Topic Overview:
Degeneration of dopaminergic neurons in the substantia nigra (SN), a region of the midbrain, causes tremor, loss of spontaneous movement, and slowness.  The most common cause of this clinical syndrome is Parkinson’s disease.  However, other diseases, including progressive supranuclear palsy (PSP) and multiple system atrophy (MSA), also cause SN degeneration and similar movement problems.  Unlike PD, these disorders do not usually respond to Parkinson’s medications and result in severe disability and a greatly truncated lifespan.  PSP and MSA are collectively about a quarter as common as PD and are critically important problems in the clinical care of movement disorders patients.

In addition to cell loss and gliosis, many neurodegenerative diseases are characterized pathologically by inclusion body formation. In PSP, neurofibrillary tangles contain deposits of hyperphosphorylated Tau protein.  In MSA, glial cytoplasmic inclusions contain aggregated α-synuclein. Although involvement of these proteins in the pathogenesis of MSA and PSP is uncertain, an important role is strongly suggested by the finding that some cases of familial fronto-temporal dementia with clinical and pathological similarity to PSP result from mutations in the Tau gene.  Animal models in which abnormal forms or levels of Tau or α-synuclein are expressed in vivo show neurodegeneration, suggesting that abnormalities of these proteins could be central to pathogenesis.
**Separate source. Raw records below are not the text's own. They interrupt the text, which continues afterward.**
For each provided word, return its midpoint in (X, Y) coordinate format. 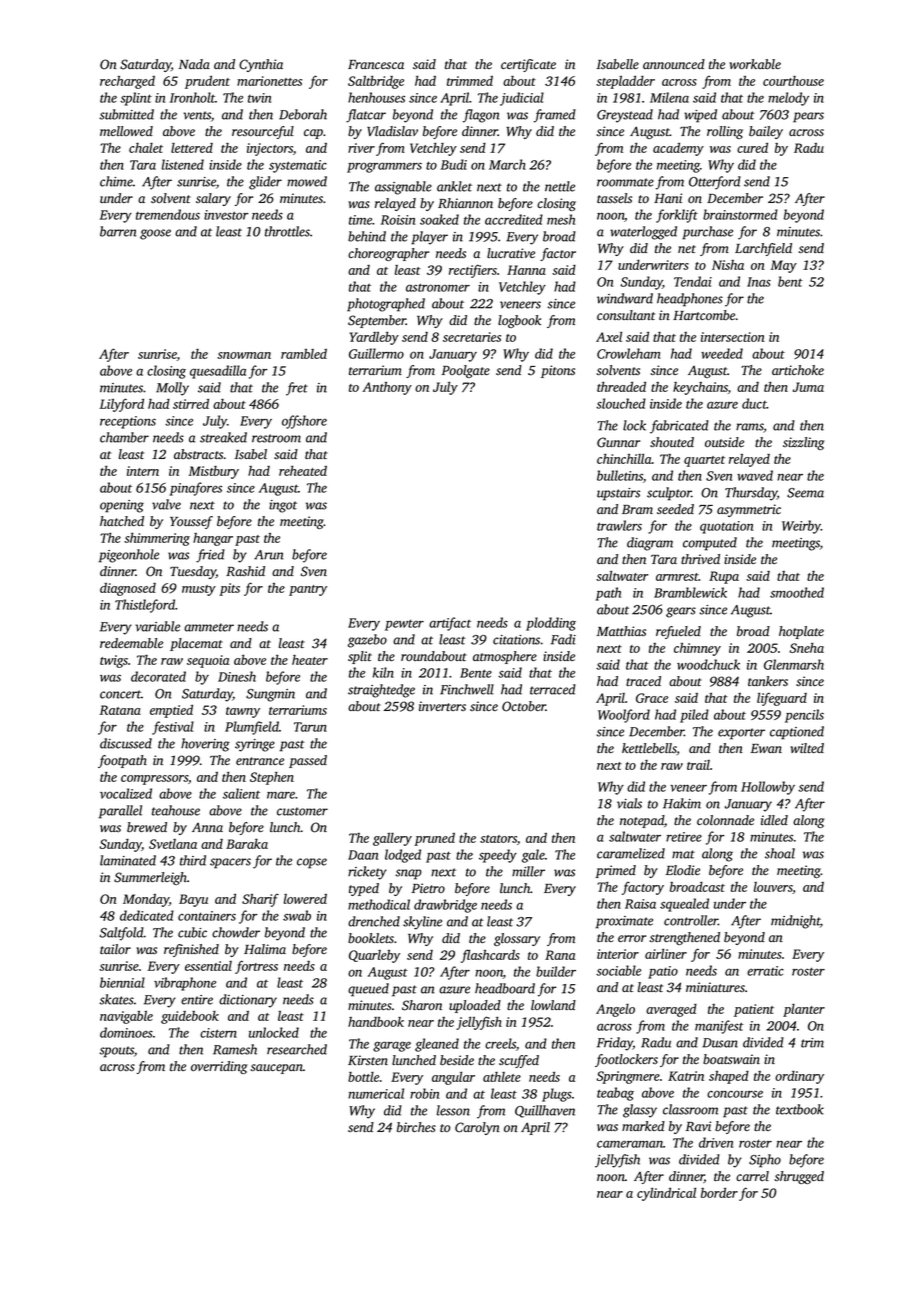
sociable (618, 970)
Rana (560, 955)
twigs (114, 661)
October (524, 706)
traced (643, 681)
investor (226, 215)
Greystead (625, 116)
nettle (560, 186)
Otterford (715, 183)
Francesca (376, 64)
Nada (194, 64)
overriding (219, 1067)
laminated (128, 860)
Based on these findings, Burton wanted to create a model with true translational qualities, where discovery-driven research could identify appropriate therapeutic targets or candidate lead compounds for these diseases.  To this end, he has created zebrafish models of PSP and MSA by over-expressing different forms of Tau in neurons (PSP) or α-synuclein in glia (MSA).   Zebrafish are well-suited for high-throughput screening of compounds, a critical step for drug discovery.  But an important question is whether the zebrafish provides an appropriate model for these diseases. 

Preliminary results in Burton’s laboratory have begun to confirm the model’s validity.  Zebrafish with Tau or α-synuclein overexpression show movement abnormalities and biochemical changes similar to those found in corresponding human diseases.  In order to use the models as tools for drug and gene discovery, Burton and colleagues have developed software to conduct behavioral analysis of larval zebrafish in 96-well plates and also new transgenic zebrafish lines, allowing in vivo dopamine neuron visualization. 

Burton’s use of a zebrafish model to dissect the role of Tau and α-synuclein proteins in neurodegenerative diseases will potentially allow him to identify therapeutic targets and candidate drug compounds.  This powerful modeling technique could shave years off of the time required to find an appropriate treatment for these devastating conditions, thus improving patient outcomes much sooner than traditional methods allow.